With help from the US Congress, President Trump rescinded an Obama administration rule that would have limited what coal mining operations could dump into waterways. The Senate wisely rejected a similar effort to eliminate a rule clamping down on methane releases from new wells on federal land. Trump also directed the Environmental Protection Agency to review President Obama’s marquee Clean Power Plan, which aimed to reduce emissions from power plants 32 percent below 2005 levels by 2030. (The plan has also been stalled by the courts.) He ordered a review of tough future fuel-economy standards for motor vehicles, as well as a government-wide reconsideration of regulations that affect job creation or “impose costs that exceed benefits.” And he wants to plant more oil and gas rigs along the US coastline, including California’s.
Each and all of those changes would be bad for the environment in the near term, and some would make it harder to throttle back carbon emissions that are already propelling global warming and climate change.
Fortunately, most of Trump’s most worrisome threats have not yet been realized.
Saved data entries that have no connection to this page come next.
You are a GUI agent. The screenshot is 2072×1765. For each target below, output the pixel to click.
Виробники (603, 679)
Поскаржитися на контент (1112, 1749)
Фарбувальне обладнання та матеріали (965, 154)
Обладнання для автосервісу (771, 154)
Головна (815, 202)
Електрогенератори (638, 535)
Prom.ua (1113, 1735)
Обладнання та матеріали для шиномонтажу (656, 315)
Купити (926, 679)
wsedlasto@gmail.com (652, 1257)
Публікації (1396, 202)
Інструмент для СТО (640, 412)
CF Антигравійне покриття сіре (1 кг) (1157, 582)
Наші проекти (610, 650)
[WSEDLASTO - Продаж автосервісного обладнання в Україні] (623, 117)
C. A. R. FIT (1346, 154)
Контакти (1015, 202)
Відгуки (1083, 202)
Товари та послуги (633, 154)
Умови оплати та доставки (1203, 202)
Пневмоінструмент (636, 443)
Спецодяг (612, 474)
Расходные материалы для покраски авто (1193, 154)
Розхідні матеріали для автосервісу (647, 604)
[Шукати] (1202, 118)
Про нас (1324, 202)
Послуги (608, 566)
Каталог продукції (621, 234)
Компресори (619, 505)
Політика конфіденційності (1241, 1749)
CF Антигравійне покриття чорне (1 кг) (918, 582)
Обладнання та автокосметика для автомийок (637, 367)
The primary line of defense against this greed-fueled approach to the environment will be in the regulatory review process, where the Trump administration will have to make the case that it has sound and valid reasons for undoing regulations that previous administrations had found necessary. And after the regulatory review process? The courts.
Environmental groups and state officials have already filed legal challenges over the government’s decisions to delay a ban on chlorpyrifos (an agricultural pesticide linked to learning disabilities in children) and to push back the effective dates of six new energy efficiency standards for such electronic devices as ceiling fans and commercial refrigeration units.
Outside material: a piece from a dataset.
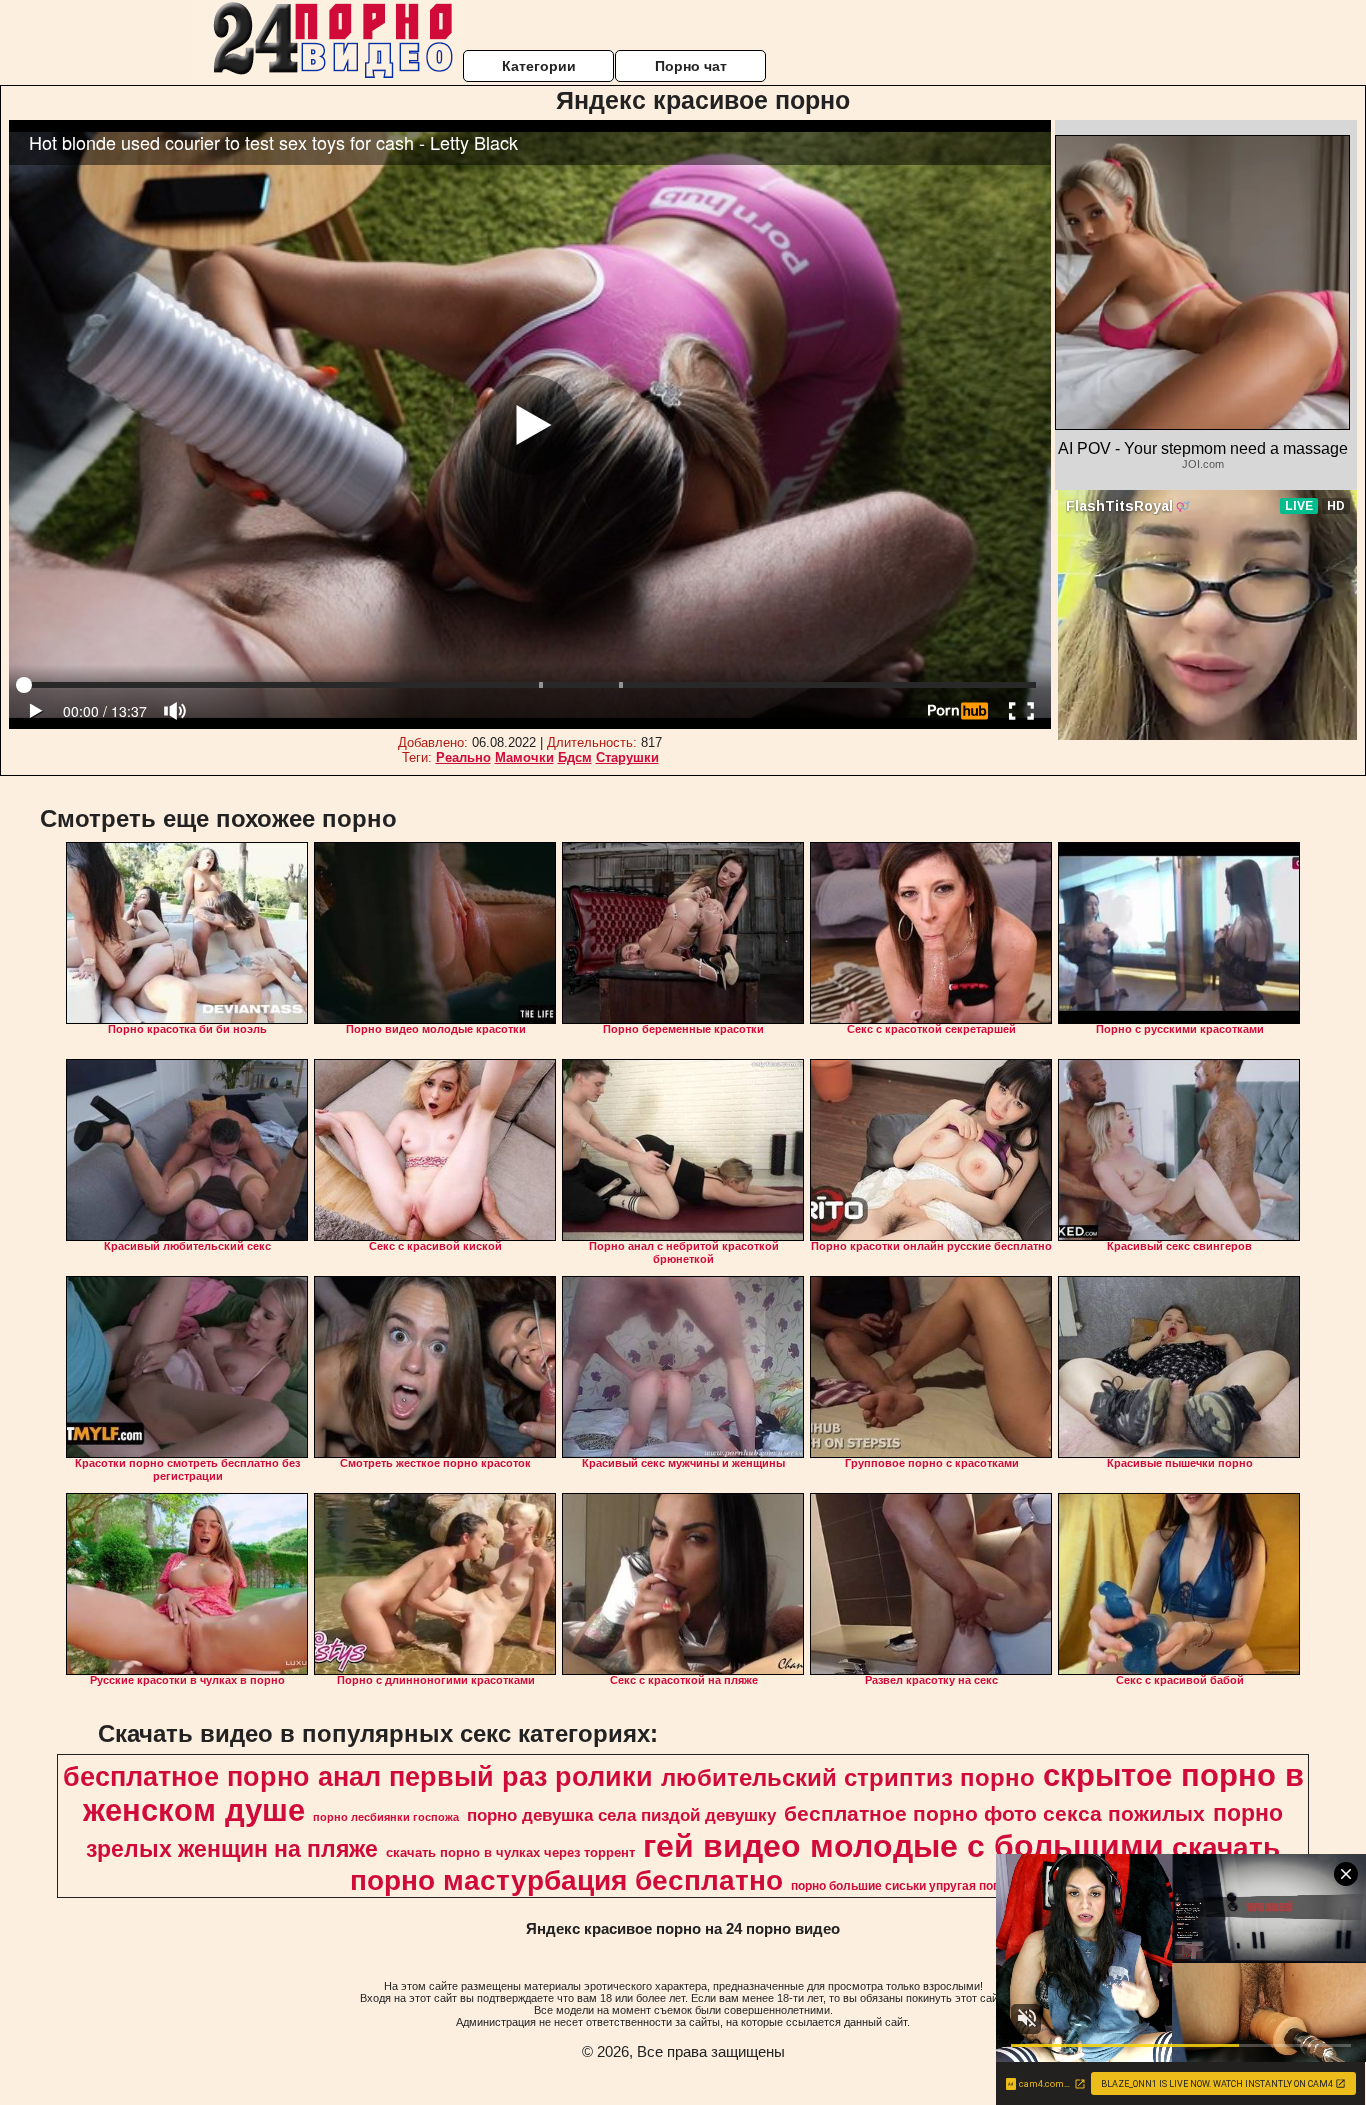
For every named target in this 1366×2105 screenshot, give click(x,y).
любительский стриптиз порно (848, 1777)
But even if Trump can clear legal hurdles to his burn-more-faster policies, he still has to deal with the market forces that have made his out-of-date focus on fossil fuels a bad bet. Trump keeps promising that his policies will revive the coal industry, but cleaner-burning and cheaper natural gas has already weakened the demand for coal. And renewable sources as hydro, wind and solar are expected to dominate domestic power production within 15 years.
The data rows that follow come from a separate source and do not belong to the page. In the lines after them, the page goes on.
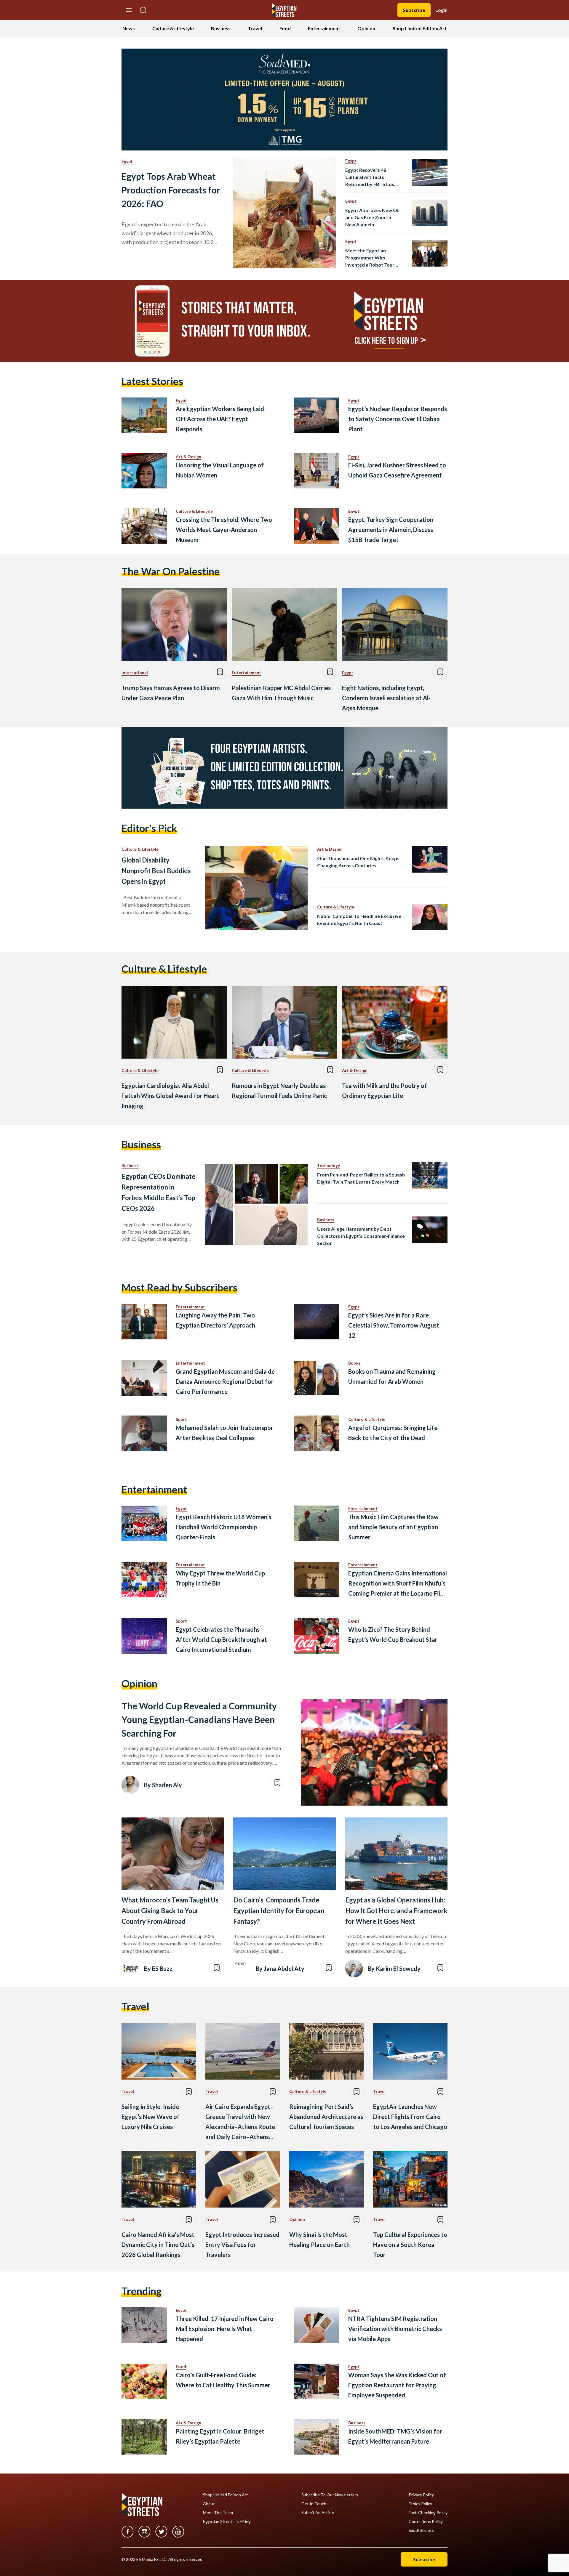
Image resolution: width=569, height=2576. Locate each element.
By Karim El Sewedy (394, 1968)
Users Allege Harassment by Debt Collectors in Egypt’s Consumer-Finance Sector (361, 1236)
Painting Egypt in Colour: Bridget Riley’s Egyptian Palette (220, 2436)
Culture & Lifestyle (173, 28)
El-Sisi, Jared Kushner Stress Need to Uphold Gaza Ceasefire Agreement (397, 470)
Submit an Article (317, 2512)
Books (354, 1362)
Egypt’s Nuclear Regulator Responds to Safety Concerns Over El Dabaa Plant (397, 418)
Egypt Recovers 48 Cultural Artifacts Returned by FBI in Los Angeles (369, 177)
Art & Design (188, 456)
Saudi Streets (421, 2530)
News (128, 28)
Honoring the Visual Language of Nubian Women (220, 470)
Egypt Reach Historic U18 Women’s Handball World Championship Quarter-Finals (223, 1527)
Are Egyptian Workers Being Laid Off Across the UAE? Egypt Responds (220, 418)
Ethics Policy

Trump’s willingness to sacrifice environmental protections for corporate profits fits in with the pro-growth, anti-regulatory philosophy that any other zealously pro-business Republican might have brought to the Oval Office. But Trump stands out by aligning himself with those who reject the overwhelming scientific consensus that human activity is propelling global warming, and by flatly refusing to recognize that disaster awaits the world if we don’t correct our course on carbon emissions.
So what to do? Listening to reason isn’t Trump’s strong suit, so perhaps the better tack in trying to push him off this disastrous path would be to appeal to his business sense. The renewable energy industry is still in its relative infancy, and there are billions of dollars to be made by leading the world in that transition -- and billions to be lost by not confronting rising seas. It’s the smart-money choice.
There’s also Trump’s legacy. As the dangers of climate change became undeniable, Obama rose to the challenge and helped set the nation and the world on a path toward a less perilous environmental future. Trump should accelerate that change by pushing for even bigger and better programs than Obama championed. Otherwise he could go down in history as the man who was too stubbornly ignorant to try to save the world from ecological disaster.